INSTRUCTIONS FOR THE TASK: Pictures are to be left out, and the rest of the records reproduced exactly.
[MATERIAL FOR THIS EXERCISE Boundary: Start]
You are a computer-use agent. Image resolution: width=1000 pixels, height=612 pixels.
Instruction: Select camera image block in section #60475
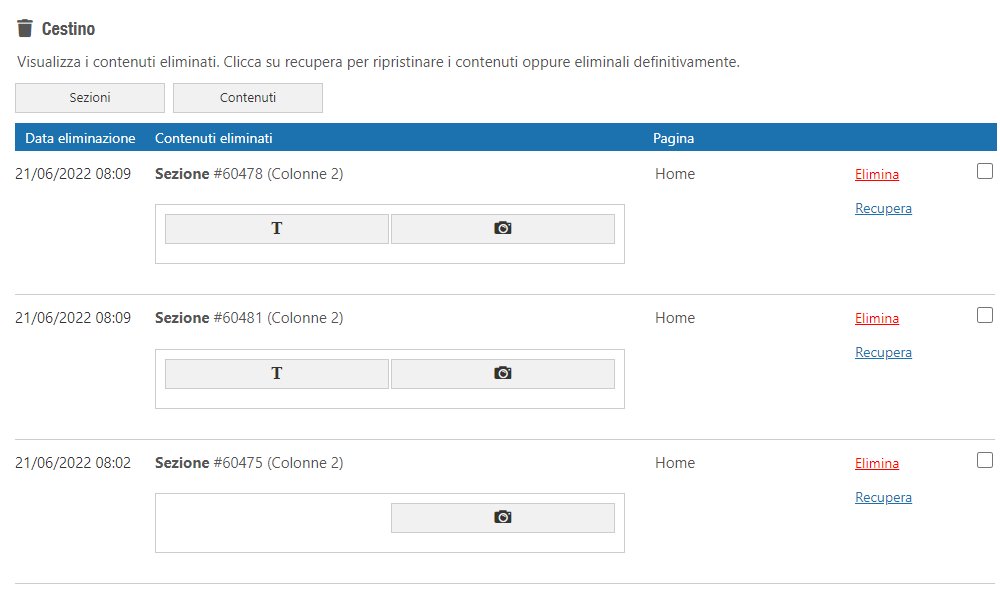[503, 518]
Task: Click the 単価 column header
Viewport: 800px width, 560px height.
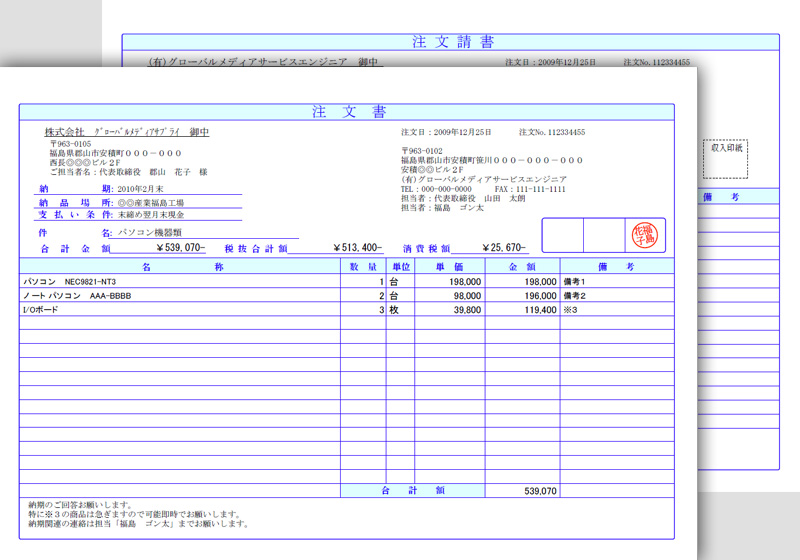Action: (x=449, y=267)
[MATERIAL FOR THIS EXERCISE Boundary: End]
THE COMPLETED TASK:
You are a computer-use agent. Image resolution: width=1000 pixels, height=612 pixels.
Instruction: Select camera image block in section #60475
[503, 518]
Task: Click the 単価 column header
Viewport: 800px width, 560px height.
Action: (x=449, y=267)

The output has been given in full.